> [Enunciado A]: No trecho sobre Monet e Sisley, onde foi feita a exposição de 1874?
> [Enunciado B]: Copie palavra por palavra a parte do trecho sobre Monet e Sisley que começa em "Apesar de compartilhar" e vai até "e Camille Pisarro.", incluindo essas palavras.

Apesar de compartilhar premissas, a dupla finalizou quadros bem diferentes entre 1872 e 1873. Sem conseguir abandonar de vez as convenções, Sisley manteve algumas doses de conservadorismo. Os espelhamentos nas águas do Sena, por exemplo, aparecem como elementos menos concretos do que os objetos em si, à maneira da realidade. Já Monet de fato rompeu com tudo. Sobre o curso de seu rio pairam massas de cor nada sutis: vermelhas, verdes, azuis. São reflexos do entorno, sim, mas nem por isso possuem menos volume ou vivacidade. Não à toa, em 1874, uma obra de Monet, Impressão, Sol Nascente, finalizada em 1872, sobressaiu na exposição organizada no ateliê do fotógrafo Félix Nadar e serviu de inspiração para batizar o grupo de artistas que se reunia em torno desses princípios: os impressionistas. A Monet e Sisley juntavam-se Auguste Renoir, Edgard Degas, Paul Cézanne e Camille Pisarro.

> [Material fornecido]:
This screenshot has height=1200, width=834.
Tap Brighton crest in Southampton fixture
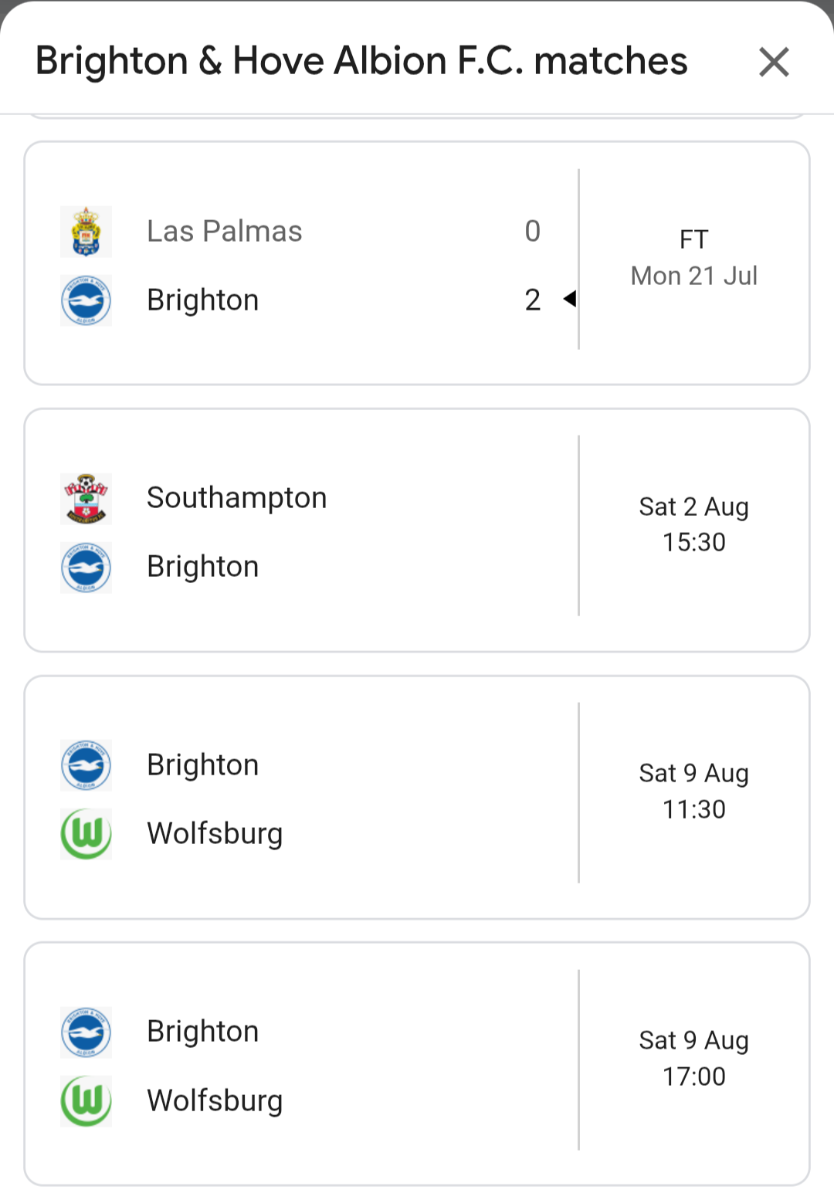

> [Resposta A]: No ateliê do fotógrafo Félix Nadar.

> [Resposta B]:
Apesar de compartilhar premissas, a dupla finalizou quadros bem diferentes entre 1872 e 1873. Sem conseguir abandonar de vez as convenções, Sisley manteve algumas doses de conservadorismo. Os espelhamentos nas águas do Sena, por exemplo, aparecem como elementos menos concretos do que os objetos em si, à maneira da realidade. Já Monet de fato rompeu com tudo. Sobre o curso de seu rio pairam massas de cor nada sutis: vermelhas, verdes, azuis. São reflexos do entorno, sim, mas nem por isso possuem menos volume ou vivacidade. Não à toa, em 1874, uma obra de Monet, Impressão, Sol Nascente, finalizada em 1872, sobressaiu na exposição organizada no ateliê do fotógrafo Félix Nadar e serviu de inspiração para batizar o grupo de artistas que se reunia em torno desses princípios: os impressionistas. A Monet e Sisley juntavam-se Auguste Renoir, Edgard Degas, Paul Cézanne e Camille Pisarro.